▶ _Extracted entries_:

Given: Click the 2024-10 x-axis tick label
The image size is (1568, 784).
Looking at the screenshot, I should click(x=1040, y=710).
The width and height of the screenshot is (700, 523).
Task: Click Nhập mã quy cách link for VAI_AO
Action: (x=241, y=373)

--

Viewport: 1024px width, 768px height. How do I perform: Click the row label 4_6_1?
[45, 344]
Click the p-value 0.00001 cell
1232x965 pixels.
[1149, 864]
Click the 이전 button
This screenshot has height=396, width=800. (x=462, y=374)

▶ _Given request_:
Rewrite as a numbered list the lines starting with the line that contains "Given: Click the 2024-10 x-axis tick label" and going on through the line that contains "Action: (x=241, y=373)", leaving out any blank lines.

▶ _Exercise result_:
1. Given: Click the 2024-10 x-axis tick label
2. The image size is (1568, 784).
3. Looking at the screenshot, I should click(x=1040, y=710).
4. The width and height of the screenshot is (700, 523).
5. Task: Click Nhập mã quy cách link for VAI_AO
6. Action: (x=241, y=373)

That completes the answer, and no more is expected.